Nevertheless, Hitler: Only the World was Enough is an impressive and intriguing work. It makes a convincing – if sometimes exaggerated – case that Hitler’s fixation on “Anglo-America” shaped the ideological contours within which “space” could become his “answer to everything’, with all the horrific consequences this entailed. The idea that America was of fundamental importance to Hitler’s world view is not itself a new argument. But by drawing our attention to the centrality of historical emigration to Hitler’s racial vision of a Great Germany, Simms adds a new dimension to our understanding of the thinking that drove history’s most notorious figure. Crisply written and well-researched, there is much in this book that enlightens and stimulates.

But there is also much in this book that provokes. Many will resist its conclusions with vigour.
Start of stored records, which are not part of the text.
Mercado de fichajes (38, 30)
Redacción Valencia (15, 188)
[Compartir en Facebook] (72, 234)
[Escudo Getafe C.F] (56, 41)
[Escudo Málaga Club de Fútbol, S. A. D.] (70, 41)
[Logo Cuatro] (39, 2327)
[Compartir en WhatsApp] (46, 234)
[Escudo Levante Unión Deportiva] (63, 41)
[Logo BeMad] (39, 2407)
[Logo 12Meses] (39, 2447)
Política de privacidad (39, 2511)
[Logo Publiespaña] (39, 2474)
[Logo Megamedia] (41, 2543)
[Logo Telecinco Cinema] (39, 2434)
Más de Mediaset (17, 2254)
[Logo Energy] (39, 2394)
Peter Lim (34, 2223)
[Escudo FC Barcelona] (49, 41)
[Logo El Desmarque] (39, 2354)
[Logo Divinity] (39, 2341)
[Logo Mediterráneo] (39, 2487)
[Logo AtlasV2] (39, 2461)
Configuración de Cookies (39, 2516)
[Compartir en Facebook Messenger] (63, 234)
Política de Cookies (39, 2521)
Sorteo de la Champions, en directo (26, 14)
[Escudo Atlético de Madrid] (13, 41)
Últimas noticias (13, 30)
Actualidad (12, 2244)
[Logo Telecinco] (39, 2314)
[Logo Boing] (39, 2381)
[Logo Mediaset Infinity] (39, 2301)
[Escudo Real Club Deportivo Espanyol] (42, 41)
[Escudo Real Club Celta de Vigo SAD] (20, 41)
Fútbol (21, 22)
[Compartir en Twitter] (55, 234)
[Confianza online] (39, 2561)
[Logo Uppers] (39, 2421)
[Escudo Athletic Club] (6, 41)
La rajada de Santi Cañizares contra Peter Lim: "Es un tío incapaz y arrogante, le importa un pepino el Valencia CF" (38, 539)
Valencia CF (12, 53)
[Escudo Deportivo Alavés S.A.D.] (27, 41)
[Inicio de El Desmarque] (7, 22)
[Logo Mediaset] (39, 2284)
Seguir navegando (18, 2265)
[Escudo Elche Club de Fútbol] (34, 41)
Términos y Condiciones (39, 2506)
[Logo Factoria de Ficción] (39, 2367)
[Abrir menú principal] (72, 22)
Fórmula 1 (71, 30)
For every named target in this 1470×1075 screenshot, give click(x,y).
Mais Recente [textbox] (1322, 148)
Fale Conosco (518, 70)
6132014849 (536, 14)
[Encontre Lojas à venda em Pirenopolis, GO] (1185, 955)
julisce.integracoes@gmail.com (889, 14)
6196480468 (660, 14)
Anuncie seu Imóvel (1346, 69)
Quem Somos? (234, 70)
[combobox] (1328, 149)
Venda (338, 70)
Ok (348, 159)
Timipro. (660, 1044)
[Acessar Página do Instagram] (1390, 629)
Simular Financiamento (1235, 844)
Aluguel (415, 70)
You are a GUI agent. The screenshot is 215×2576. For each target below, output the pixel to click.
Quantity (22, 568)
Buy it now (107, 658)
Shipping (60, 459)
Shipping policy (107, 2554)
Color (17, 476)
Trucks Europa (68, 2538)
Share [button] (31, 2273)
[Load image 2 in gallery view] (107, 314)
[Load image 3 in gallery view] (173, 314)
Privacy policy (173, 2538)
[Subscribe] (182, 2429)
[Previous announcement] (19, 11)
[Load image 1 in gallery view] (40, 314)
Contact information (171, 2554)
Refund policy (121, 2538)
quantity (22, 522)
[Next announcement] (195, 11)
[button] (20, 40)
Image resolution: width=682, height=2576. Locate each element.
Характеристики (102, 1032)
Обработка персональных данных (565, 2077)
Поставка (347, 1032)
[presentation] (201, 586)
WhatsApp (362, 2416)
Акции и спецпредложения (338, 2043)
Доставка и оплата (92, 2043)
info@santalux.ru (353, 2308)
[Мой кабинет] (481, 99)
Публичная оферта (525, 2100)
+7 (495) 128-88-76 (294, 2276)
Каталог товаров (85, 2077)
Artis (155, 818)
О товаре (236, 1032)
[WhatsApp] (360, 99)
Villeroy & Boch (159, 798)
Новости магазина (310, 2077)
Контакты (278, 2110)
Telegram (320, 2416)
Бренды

Indeed, a preliminary article Simms published in 2014 led the conservative German newspaper Die Welt to wonder if his arguments may trigger a new Historikerstreit – the name given to a famously acrimonious dispute in the 1980s about the character of the Nazi regime and the causes of its crimes.

Then as now, the historical stakes are high when it comes to Hitler. Perhaps even more so. In an era when the West is again riven by clashes between nationalism and internationalism and between masses and elites, we are irresistibly drawn once again to the lessons of Weimar’s tragedy. But Hitler’s world was not our own – for all its enduring relevance, it must be grasped on its own terms. And to understand it as such, one could do worse than turning to Simms’ original and penetrating study.